The New York Times reported last month that Hawaii is renting prison space in Minnesota, Oklahoma and Arizona, and California is shipping inmates to Mississippi.

"They find that their prison populations are at or beyond capacity and they have to relieve that capacity," Tony Grand, president of the Corrections Corporation of America, told The Times.

With an inmate population approaching 90,000, Florida has its own capacity problems, with a projected need for more than $1 billion worth of new cell space over the next five years. But Florida is also facing a $1.1 billion revenue shortfall this year, and a more than $2 billion shortfall the year after. And lawmakers are looking to cut, not increase, spending.

All of which puts Gov. Charlie Crist and members of the Legislature in a quandary. For years the politicians have been passing ever tougher "tough of crime" laws, and for years prisons have been filling up accordingly. Now the bill is coming due.

Faced with a $220 million cut in his budget, Corrections Secretary James McDonough has proposed early release for more than 3,000 inmates. They would be low-risk, nonviolent prisoners who are already near the end of their sentences and who have records of good behavior.

"When you're talking about cutting $220 million from a single agency, that's major," McDonough told reporters this week. "You can never get there by taking a nickel here and a dime there.

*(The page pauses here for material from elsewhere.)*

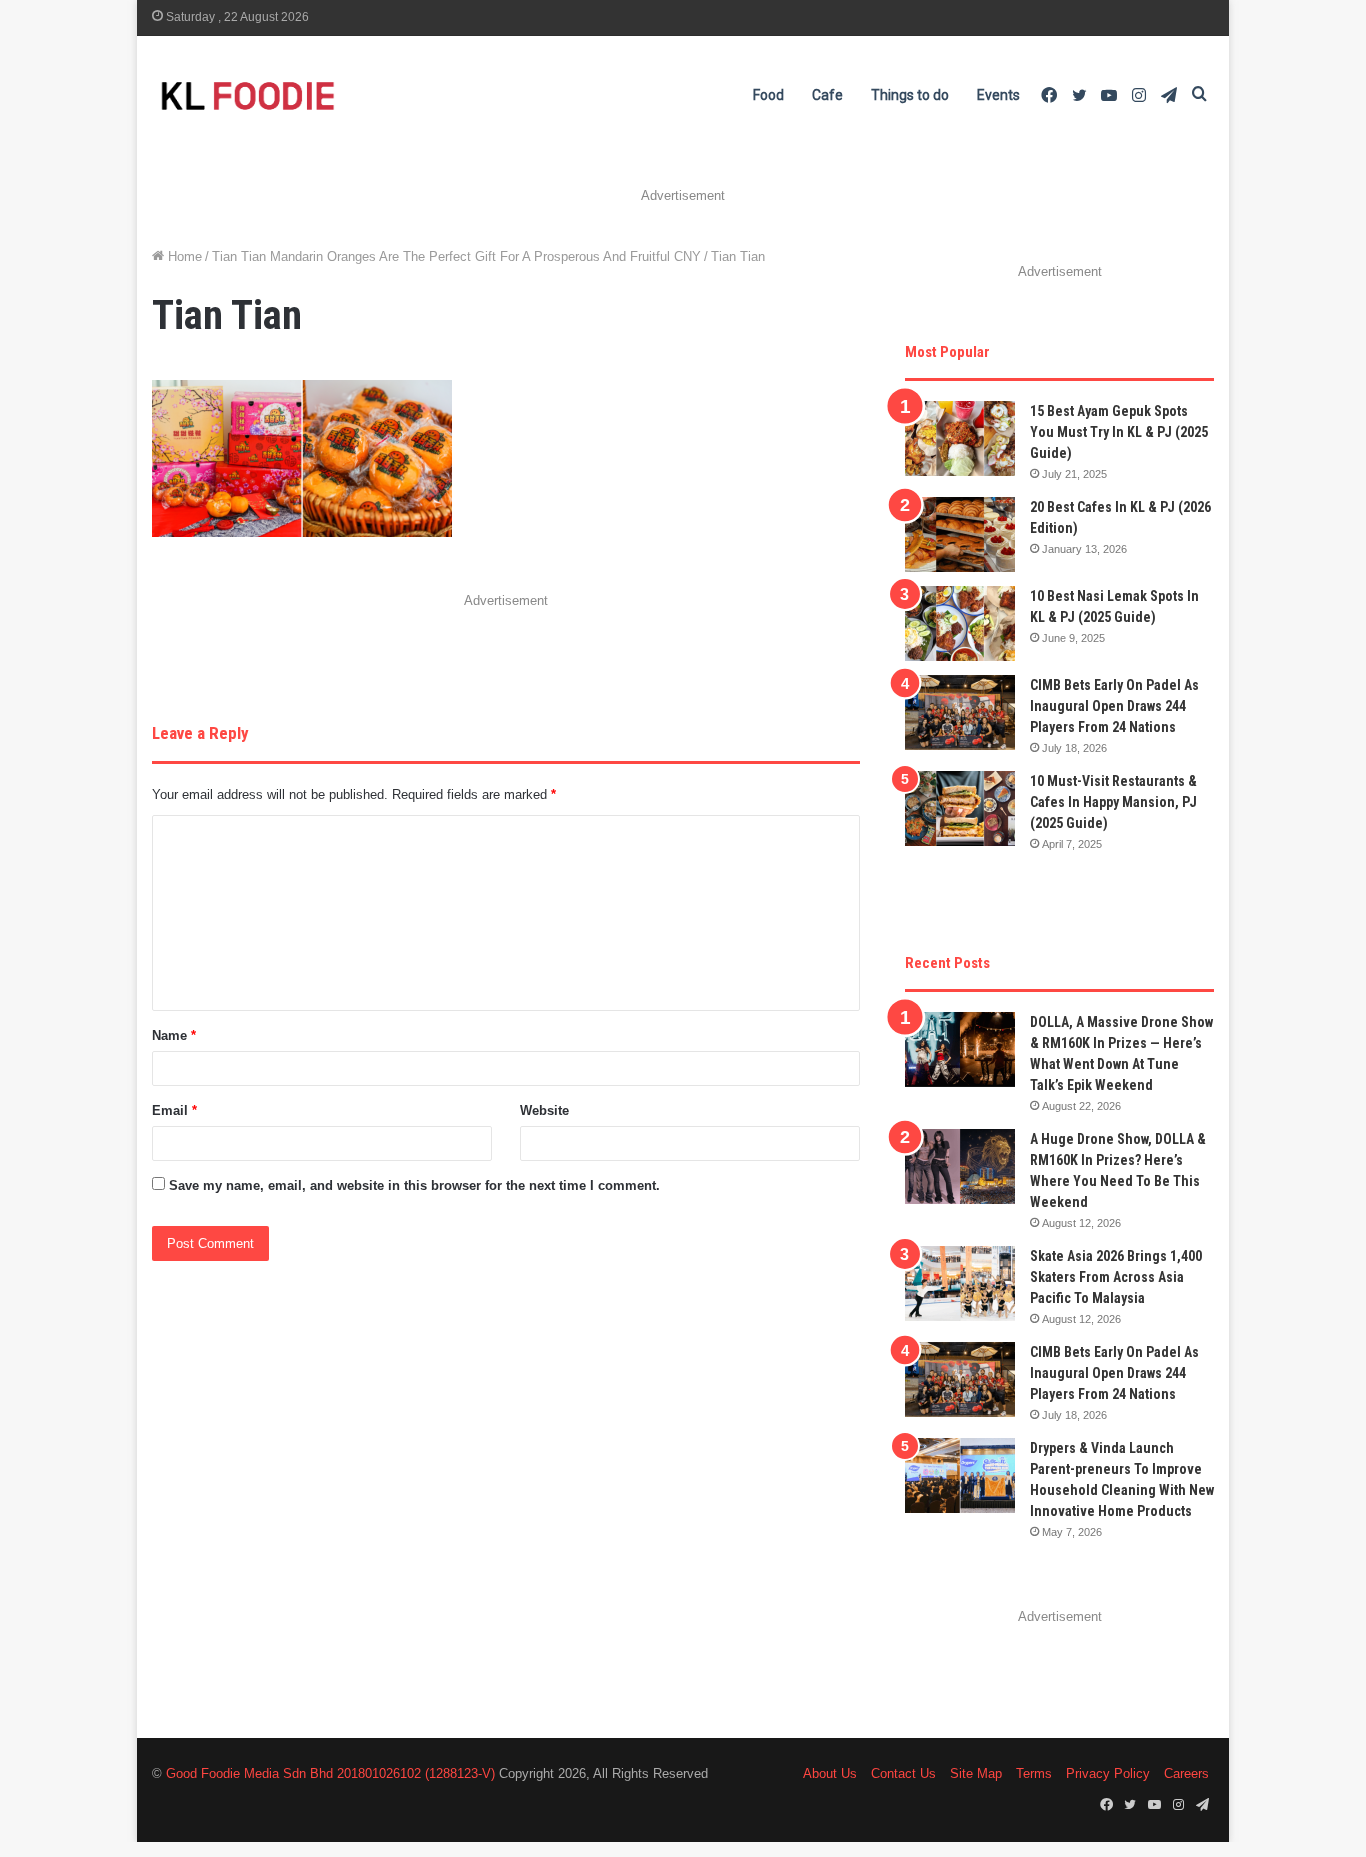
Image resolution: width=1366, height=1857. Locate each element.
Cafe (827, 95)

You have to make big changes. So the only challenge is, how do you make big changes and keep the public safe? And I think we've hit upon a couple of ways we could do that."

The political rhetoric in Tallahassee has long been "lock 'em up." But the fiscal reality is that as a society we have depended too much on expensive incarceration and too little on long-range education and rehabilitation strategies to protect the public safety.

Florida shouldn't wait until it has to export inmates to cope with the pressures and costs of its bulging criminal justice system. Better a smart, targeted early release program to begin to ease the pressure.